# START OF Records for this task
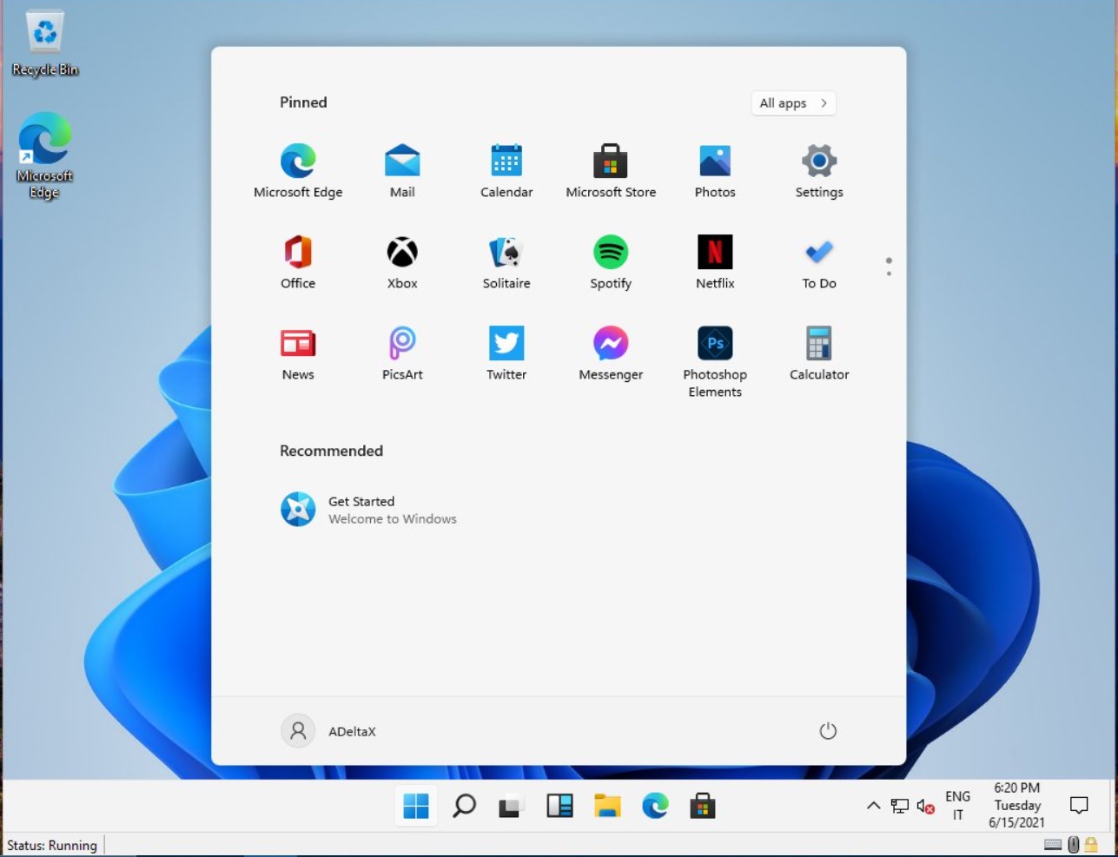Click the power button
The width and height of the screenshot is (1118, 857).
[x=828, y=730]
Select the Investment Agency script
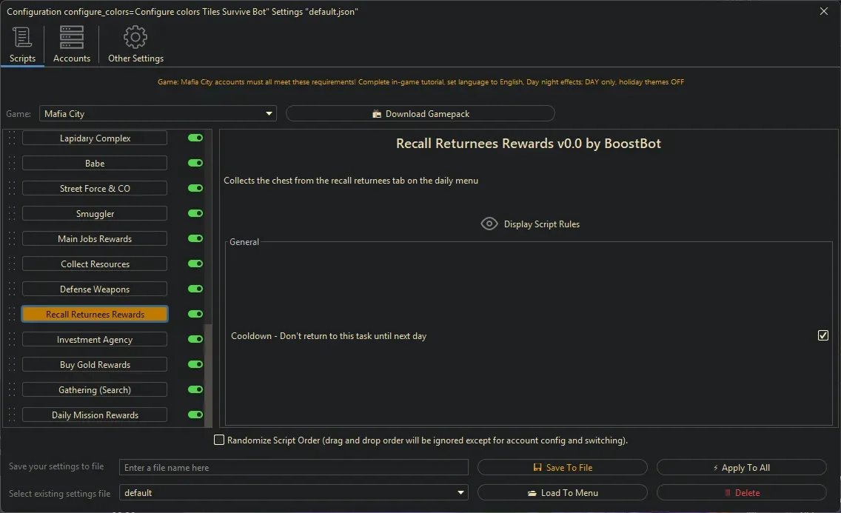The height and width of the screenshot is (513, 841). [94, 339]
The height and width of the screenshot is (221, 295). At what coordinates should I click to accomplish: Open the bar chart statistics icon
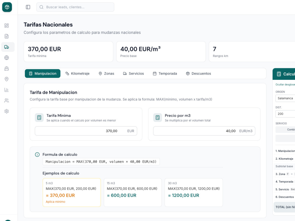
# END OF Records for this task
Exercise directions |
Rewrite all the records above with "bar chart" changed to "pie chart" and everything else unchanged. Leave out the pictures.

Correct answer |
Click the power button
The width and height of the screenshot is (1118, 857).
[x=828, y=730]
Select the Investment Agency script
The height and width of the screenshot is (513, 841). [94, 339]
The height and width of the screenshot is (221, 295). At what coordinates should I click to accomplish: Open the pie chart statistics icon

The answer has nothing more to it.